しゃべるとき、口で息を小さく吸う。口で吸った新鮮な空気に触れると、喉のあたりが苦しくなって、気が付けば肺を上下に一生懸命動かして咳をしている。咳は私がしているのではなく、もう天から与えられたもののように激しい。恍惚とし、没頭してしまう。そうすると、しゃべろうとした内容を忘れてしまうのだった。そういえば、他の人もしゃべるとき口で息を吸うのか、観察してみようと思う。
今日、「猪木VSアリ」のWikipediaを見ていたら、猪木の元奥さんが倍賞千恵子であることをはじめて知った。さらに、倍賞千恵子と柳家権太郎師匠が幼馴染であることも知った。
6月25日
沖縄にいる。母が「あんた、健康保険とかどうしてるの」と聞いてきた。私は退職のことについて話していないので、なぜ知っているのか不思議に思った。そういえば、前回の帰省の際、叔父は「燃やしてみる?」と、私に例の紙のお札を渡そうとしたのだった。(「偽札ユンタ」参照 https://note.mu/yamamotopotato )そう考えると、親戚一同がnoteを読んでいる可能性がある。

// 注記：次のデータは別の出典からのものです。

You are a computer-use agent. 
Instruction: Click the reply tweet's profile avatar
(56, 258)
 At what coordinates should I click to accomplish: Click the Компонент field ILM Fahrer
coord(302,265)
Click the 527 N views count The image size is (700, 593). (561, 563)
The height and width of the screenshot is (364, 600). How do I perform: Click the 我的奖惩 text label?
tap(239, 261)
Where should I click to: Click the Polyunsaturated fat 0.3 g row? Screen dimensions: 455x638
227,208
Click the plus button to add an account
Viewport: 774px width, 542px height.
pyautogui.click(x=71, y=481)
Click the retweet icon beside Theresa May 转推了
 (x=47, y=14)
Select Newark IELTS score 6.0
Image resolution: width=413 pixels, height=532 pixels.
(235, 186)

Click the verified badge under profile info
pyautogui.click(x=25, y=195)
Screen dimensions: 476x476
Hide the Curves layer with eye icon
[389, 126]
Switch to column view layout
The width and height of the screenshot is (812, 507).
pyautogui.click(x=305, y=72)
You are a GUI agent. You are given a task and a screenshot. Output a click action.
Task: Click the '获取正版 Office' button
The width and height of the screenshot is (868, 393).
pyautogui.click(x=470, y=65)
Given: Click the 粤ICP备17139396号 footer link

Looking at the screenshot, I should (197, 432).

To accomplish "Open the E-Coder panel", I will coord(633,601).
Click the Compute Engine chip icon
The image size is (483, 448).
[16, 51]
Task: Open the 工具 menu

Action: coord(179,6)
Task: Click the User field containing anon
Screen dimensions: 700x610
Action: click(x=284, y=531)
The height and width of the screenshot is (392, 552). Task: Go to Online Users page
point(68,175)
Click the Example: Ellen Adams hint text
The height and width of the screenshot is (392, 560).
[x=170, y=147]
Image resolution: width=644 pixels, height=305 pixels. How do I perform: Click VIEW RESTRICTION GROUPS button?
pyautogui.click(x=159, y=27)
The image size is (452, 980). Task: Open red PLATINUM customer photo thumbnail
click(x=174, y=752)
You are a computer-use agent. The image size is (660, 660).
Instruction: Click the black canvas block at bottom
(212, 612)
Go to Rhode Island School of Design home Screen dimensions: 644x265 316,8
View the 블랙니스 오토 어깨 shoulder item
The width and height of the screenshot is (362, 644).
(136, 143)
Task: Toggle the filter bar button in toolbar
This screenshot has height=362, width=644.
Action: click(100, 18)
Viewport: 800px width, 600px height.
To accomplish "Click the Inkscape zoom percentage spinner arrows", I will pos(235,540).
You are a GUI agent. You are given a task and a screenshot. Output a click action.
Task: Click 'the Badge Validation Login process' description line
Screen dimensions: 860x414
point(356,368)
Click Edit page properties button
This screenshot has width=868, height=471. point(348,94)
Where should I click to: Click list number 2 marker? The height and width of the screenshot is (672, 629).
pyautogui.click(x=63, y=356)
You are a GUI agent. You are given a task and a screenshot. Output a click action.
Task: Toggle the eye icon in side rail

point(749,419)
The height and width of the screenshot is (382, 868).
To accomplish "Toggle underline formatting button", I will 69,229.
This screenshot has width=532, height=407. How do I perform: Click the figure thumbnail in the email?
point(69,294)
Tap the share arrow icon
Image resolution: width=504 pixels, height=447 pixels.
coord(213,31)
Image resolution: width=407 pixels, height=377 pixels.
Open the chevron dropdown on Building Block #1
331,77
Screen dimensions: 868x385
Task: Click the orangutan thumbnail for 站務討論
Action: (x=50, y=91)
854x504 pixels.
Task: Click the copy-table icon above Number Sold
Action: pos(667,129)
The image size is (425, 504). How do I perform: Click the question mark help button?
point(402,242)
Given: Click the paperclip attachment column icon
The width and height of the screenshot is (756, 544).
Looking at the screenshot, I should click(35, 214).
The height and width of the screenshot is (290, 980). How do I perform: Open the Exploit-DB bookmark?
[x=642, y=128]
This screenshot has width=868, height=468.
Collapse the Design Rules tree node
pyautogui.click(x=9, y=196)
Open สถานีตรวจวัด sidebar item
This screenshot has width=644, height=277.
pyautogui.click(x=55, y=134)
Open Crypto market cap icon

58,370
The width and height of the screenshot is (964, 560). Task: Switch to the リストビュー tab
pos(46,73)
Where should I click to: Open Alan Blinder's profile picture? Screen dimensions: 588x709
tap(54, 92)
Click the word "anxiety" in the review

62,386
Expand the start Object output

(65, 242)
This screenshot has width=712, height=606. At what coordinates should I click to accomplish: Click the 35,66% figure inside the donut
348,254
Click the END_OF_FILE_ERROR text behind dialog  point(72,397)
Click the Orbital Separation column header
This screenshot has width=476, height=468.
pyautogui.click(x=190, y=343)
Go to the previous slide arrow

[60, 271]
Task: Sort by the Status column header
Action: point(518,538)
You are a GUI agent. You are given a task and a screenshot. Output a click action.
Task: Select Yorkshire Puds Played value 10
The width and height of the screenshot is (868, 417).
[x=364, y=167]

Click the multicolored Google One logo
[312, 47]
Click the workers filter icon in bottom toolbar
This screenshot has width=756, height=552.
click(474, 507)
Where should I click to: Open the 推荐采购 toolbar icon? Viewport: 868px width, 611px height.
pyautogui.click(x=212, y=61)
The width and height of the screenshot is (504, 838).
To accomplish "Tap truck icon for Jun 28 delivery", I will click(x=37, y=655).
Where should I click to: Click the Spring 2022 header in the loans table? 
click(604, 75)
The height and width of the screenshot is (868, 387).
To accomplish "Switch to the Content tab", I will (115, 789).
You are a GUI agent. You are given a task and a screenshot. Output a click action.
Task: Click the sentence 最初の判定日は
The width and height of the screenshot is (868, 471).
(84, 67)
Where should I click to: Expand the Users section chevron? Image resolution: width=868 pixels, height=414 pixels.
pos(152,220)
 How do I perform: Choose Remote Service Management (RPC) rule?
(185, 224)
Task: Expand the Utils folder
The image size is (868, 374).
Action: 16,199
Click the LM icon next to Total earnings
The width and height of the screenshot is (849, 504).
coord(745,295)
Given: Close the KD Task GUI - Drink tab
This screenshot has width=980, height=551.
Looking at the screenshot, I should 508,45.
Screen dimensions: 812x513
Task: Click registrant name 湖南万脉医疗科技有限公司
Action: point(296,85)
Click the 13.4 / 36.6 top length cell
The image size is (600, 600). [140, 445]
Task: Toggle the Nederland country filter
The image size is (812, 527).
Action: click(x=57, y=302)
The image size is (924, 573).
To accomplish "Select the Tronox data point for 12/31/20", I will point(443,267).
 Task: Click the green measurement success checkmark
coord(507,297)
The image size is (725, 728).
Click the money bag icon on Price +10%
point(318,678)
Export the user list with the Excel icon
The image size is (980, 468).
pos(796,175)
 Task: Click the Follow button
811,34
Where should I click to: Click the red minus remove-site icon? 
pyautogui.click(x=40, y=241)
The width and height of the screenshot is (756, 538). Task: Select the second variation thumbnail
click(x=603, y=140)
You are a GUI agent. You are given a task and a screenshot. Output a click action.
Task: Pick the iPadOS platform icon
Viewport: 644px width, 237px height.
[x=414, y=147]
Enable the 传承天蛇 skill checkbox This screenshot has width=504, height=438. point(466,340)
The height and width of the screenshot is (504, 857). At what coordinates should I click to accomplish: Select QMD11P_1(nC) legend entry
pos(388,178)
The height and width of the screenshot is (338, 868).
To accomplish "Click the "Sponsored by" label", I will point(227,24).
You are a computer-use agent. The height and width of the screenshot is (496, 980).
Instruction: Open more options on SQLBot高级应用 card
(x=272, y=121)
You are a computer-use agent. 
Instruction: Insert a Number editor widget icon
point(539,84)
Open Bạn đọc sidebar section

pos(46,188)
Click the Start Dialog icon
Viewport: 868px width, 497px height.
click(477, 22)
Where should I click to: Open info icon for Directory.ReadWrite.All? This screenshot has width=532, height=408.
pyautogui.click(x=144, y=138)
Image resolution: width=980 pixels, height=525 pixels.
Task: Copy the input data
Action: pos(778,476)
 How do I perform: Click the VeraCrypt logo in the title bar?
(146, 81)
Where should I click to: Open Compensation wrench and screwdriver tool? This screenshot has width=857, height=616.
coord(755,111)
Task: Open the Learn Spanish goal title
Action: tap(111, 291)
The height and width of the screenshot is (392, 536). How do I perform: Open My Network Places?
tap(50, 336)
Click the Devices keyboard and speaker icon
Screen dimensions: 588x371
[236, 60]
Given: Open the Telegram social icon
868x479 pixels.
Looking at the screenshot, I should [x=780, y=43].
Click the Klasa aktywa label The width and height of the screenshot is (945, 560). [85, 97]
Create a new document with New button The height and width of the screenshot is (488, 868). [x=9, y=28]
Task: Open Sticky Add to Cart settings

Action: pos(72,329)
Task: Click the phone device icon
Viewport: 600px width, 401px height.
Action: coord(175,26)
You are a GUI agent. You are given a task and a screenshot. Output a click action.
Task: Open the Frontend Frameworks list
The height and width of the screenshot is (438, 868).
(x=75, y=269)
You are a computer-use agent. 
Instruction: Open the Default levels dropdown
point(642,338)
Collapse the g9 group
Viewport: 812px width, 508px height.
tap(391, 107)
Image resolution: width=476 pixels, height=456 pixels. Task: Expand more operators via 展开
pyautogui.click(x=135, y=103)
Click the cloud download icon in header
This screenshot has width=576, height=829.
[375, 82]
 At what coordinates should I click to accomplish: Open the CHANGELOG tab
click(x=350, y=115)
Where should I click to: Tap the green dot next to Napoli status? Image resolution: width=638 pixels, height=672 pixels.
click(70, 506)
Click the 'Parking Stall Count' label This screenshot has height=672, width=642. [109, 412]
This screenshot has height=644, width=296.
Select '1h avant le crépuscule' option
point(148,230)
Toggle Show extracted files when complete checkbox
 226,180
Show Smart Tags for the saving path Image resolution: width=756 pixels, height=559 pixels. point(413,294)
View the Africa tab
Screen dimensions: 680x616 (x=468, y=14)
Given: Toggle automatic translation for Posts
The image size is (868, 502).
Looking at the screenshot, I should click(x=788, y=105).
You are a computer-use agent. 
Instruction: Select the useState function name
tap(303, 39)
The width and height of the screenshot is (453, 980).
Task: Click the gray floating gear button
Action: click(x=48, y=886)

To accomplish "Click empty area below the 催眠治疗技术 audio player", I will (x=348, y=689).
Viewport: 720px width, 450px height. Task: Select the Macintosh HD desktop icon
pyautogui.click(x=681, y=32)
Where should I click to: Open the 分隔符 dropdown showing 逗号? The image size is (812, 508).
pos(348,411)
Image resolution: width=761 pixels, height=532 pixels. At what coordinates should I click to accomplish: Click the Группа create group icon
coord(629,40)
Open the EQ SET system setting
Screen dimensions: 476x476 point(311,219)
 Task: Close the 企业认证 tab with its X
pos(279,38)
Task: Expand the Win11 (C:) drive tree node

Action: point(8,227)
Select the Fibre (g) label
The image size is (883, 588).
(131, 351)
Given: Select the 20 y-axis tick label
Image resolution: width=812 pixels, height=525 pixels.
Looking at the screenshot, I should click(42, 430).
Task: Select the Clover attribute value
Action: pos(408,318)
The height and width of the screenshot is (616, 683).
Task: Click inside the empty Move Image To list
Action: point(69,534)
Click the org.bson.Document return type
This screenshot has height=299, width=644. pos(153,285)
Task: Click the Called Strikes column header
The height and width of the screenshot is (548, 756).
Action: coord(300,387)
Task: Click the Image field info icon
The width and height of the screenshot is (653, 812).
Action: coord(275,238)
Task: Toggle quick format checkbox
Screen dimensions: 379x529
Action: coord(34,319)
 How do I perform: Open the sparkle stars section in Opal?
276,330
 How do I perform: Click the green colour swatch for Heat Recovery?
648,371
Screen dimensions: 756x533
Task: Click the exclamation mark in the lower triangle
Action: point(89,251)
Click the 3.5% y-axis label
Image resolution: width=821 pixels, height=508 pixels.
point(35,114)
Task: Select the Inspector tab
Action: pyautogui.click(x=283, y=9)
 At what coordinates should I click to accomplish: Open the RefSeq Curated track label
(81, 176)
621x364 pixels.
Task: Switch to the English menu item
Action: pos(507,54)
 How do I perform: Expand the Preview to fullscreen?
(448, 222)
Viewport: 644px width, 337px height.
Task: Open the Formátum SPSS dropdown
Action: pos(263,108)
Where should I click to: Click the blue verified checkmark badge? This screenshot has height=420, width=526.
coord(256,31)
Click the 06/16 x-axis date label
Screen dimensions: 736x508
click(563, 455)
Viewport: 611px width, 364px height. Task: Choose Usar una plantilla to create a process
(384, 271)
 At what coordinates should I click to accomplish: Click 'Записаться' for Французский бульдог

彼氏の家に転がり込んでいる旨は言えなかった。「ベッドとかどうやって運んだの?」という母に「備え付けだった」と適当な嘘をついた。そうしているうちに、冷蔵庫や電子レンジ、洗濯機までもが備え付けになっていった。夢のような物件だ。
そういう一々の嘘もばれていると思うと、清々しい。インターネットはすごい。しかし、同棲していない嘘を私は母の前でつき続けるだろうし、インターネットを見ていないふりを母もし続けるであろう。
母がパソコンを買い替えたというので「なんのメーカー?」と聞いたら「Windows10」と返ってきた。
6月26日
いとこの結婚式があった。新婦父が「なんか汚れてる」と自分の白いネクタイをみながら言った。最初は、「そういう柄だよ」「光沢でしょ」と励ましたが、ただの汚れだった。
私を見送るために、家の中でダッシュをして、壁の角に頭をぶつけ、だくだくと血を流したいとこ。私の頭にスライムを乗せ、取れなくなったからハサミで私の髪をちょん切ったいとこ。自己紹介で「8才独身です」というギャグを言い、大人たちの微笑をかっさらっていったいとこ。気が付けば結婚し、子どもまでいる。
「誓いのキスを」と神父が言ったので、親戚の子ども(小2)に「チューするぜ」と私は教えてあげた。子どもは、ひじを真横に張り、手のひらで目を覆った。そういうふうに茶化さないと、幼いころから知っている人間の接吻は見れないものだ。
上着を東京に忘れたので、会場のクーラーが寒かった。二の腕が冷たくなっていった。たくさんの二の腕が、冷蔵庫に並べられている様子を想像した。
7月1日
お世話になっているAさんの取材があった。帰り際に、「山本さんのnoteけっこう好きなんですよ」と言われた。私は「あれを書いていたら、私の未来はない気がするので、もう書かないつもりです」と言った。あとで、反省した。面白いって言われたら、素直に「いえーい! ありがとうございます!」と明るく言った方がいい。いきなり謎の宣言をされても相手だって困るに決まっている。Aさんは苦笑いをしていた。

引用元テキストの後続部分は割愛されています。